Raising a thread when writing to the queue is a very bad idea. Using ConcurrentQueue to save mabe 1 microsecond will be completely wasted by executing the eventhandler, which might take 1000 times longer.

If all the processing is done in an event handler or an async call, the question is why still a queue is needed ? Better pass the data directly to the handler and don't use a queue at all.

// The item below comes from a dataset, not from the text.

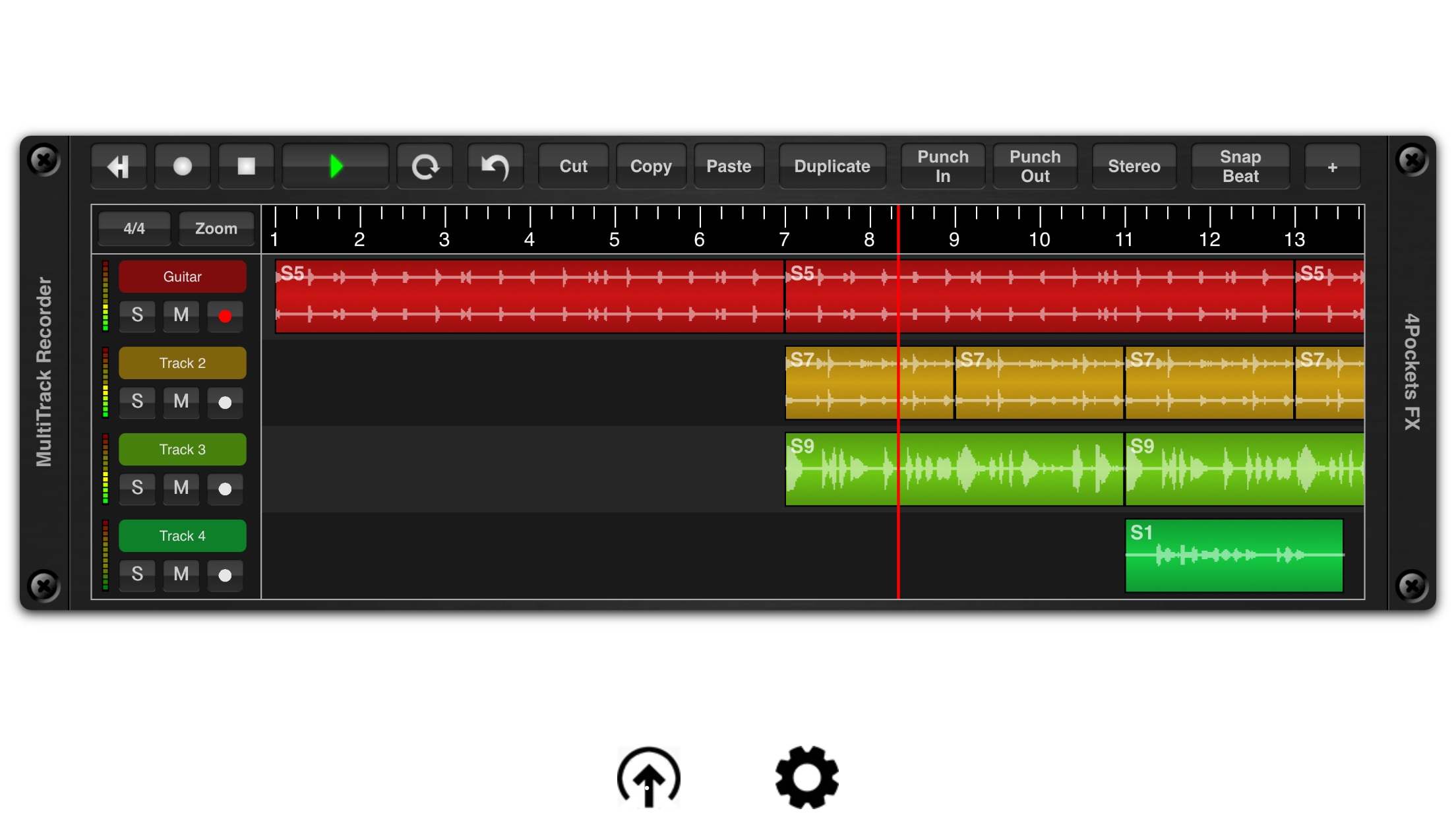1456x819 pixels.
Task: Undo the last edit with the undo icon
Action: (495, 166)
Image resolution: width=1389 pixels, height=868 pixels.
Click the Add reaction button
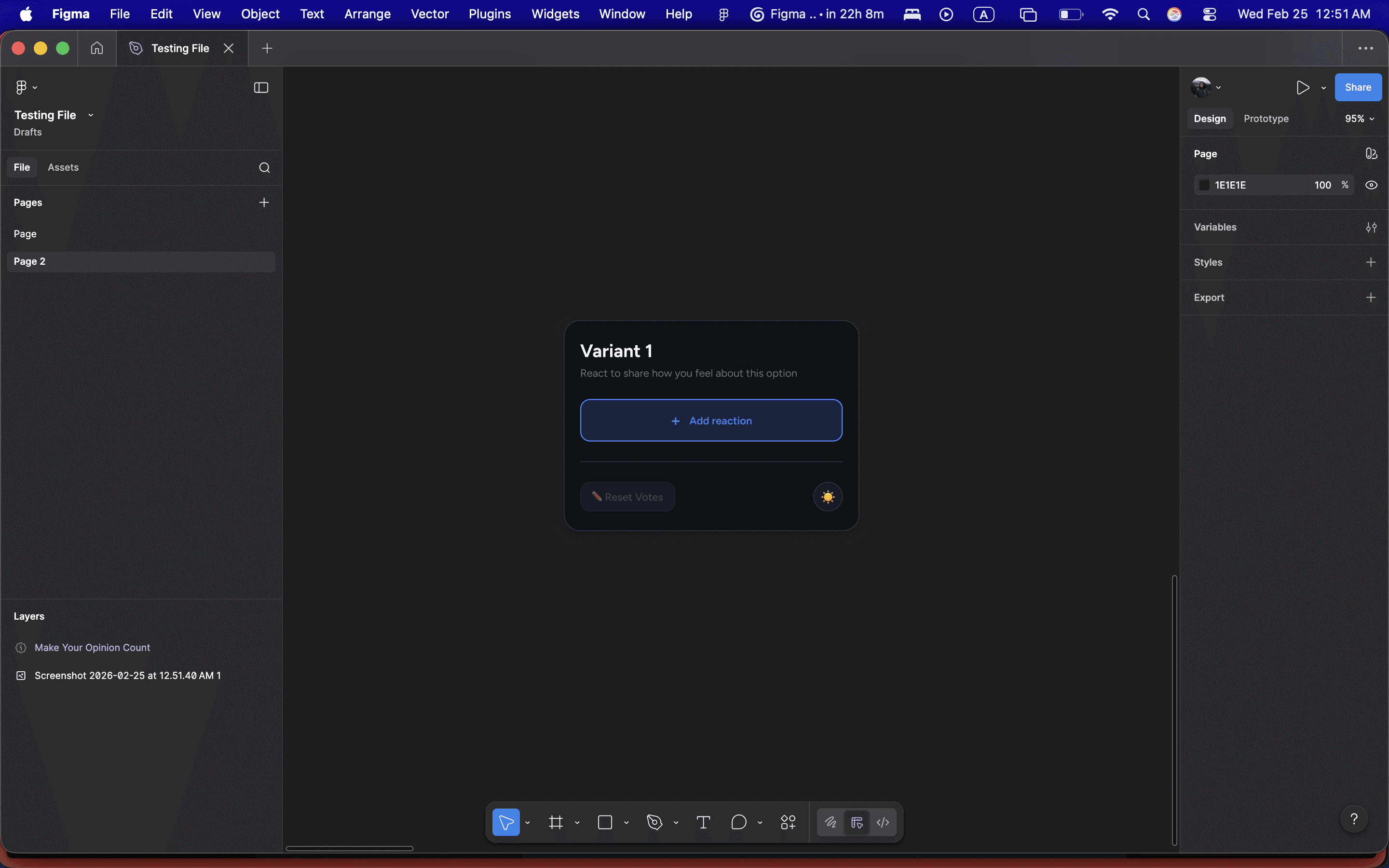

Please note that the implementation of ConcurrentQueue is rather complicated to allow concurrency. In most cases, better use a normal Queue<> and lock every access to the queue. Since the queue access needs only microseconds, it is extremely unlikely that 2 threads access the queue in the same microsecond and there will be hardly ever any delay because of locking. Using a normal Queue<> with locking will often result in faster code execution than ConcurrentQueue.



回答3:

This is the complete solution for what I came up with:

public class TableTransporter
{
    private static int _indexer;

    private CustomQueue tableQueue = new CustomQueue();
    private Func<DataTable, String> RunPostProcess;
    private string filename;

    public TableTransporter()
    {
        RunPostProcess = new Func<DataTable, String>(SerializeTable);
        tableQueue.TableQueued += new EventHandler<TableQueuedEventArgs>(tableQueue_TableQueued);
    }

    void tableQueue_TableQueued(object sender, TableQueuedEventArgs e)
    {
        //  do something with table
        //  I can't figure out is how to pass custom object in 3rd parameter
        RunPostProcess.BeginInvoke(e.Table,new AsyncCallback(PostComplete), filename);
    }

    public void ExtractData()
    {
        // perform data extraction
        tableQueue.Enqueue(MakeTable());
        Console.WriteLine("Table count [{0}]", tableQueue.Count);
    }

    private DataTable MakeTable()
    { return new DataTable(String.Format("Table{0}", _indexer++)); }

    private string SerializeTable(DataTable Table)
    {
        string file = Table.TableName + ".xml";

        DataSet dataSet = new DataSet(Table.TableName);

        dataSet.Tables.Add(Table);

        Console.WriteLine("[{0}]Writing {1}", Thread.CurrentThread.ManagedThreadId, file);
        string xmlstream = String.Empty;

        using (MemoryStream memstream = new MemoryStream())
        {
            XmlSerializer xmlSerializer = new XmlSerializer(typeof(DataSet));
            XmlTextWriter xmlWriter = new XmlTextWriter(memstream, Encoding.UTF8);

            xmlSerializer.Serialize(xmlWriter, dataSet);
            xmlstream = UTF8ByteArrayToString(((MemoryStream)xmlWriter.BaseStream).ToArray());

            using (var fileStream = new FileStream(file, FileMode.Create))
                fileStream.Write(StringToUTF8ByteArray(xmlstream), 0, xmlstream.Length + 2);
        }
        filename = file;

        return file;
    }

    private void PostComplete(IAsyncResult iasResult)
    {
        string file = (string)iasResult.AsyncState;
        Console.WriteLine("[{0}]Completed: {1}", Thread.CurrentThread.ManagedThreadId, file);

        RunPostProcess.EndInvoke(iasResult);
    }

    public static String UTF8ByteArrayToString(Byte[] ArrBytes)
    { return new UTF8Encoding().GetString(ArrBytes); }

    public static Byte[] StringToUTF8ByteArray(String XmlString)
    { return new UTF8Encoding().GetBytes(XmlString); }
}

public sealed class CustomQueue : ConcurrentQueue<DataTable>
{
    public event EventHandler<TableQueuedEventArgs> TableQueued;

    public CustomQueue()
    { }
    public CustomQueue(IEnumerable<DataTable> TableCollection)
        : base(TableCollection)
    { }

    new public void Enqueue (DataTable Table)
    {
        base.Enqueue(Table);
        OnTableQueued(new TableQueuedEventArgs(Table));
    }

    public void OnTableQueued(TableQueuedEventArgs table)
    {
        EventHandler<TableQueuedEventArgs> handler = TableQueued;

        if (handler != null)
        {
            handler(this, table);
        }
    }
}

public class TableQueuedEventArgs : EventArgs
{
    #region Fields
    #endregion

    #region Init
    public TableQueuedEventArgs(DataTable Table)
    {this.Table = Table;}
    #endregion

    #region Functions
    #endregion

    #region Properties
    public DataTable Table
    {get;set;}
    #endregion
}

As proof of concept, it seems to work pretty well. At most I saw 4 worker threads.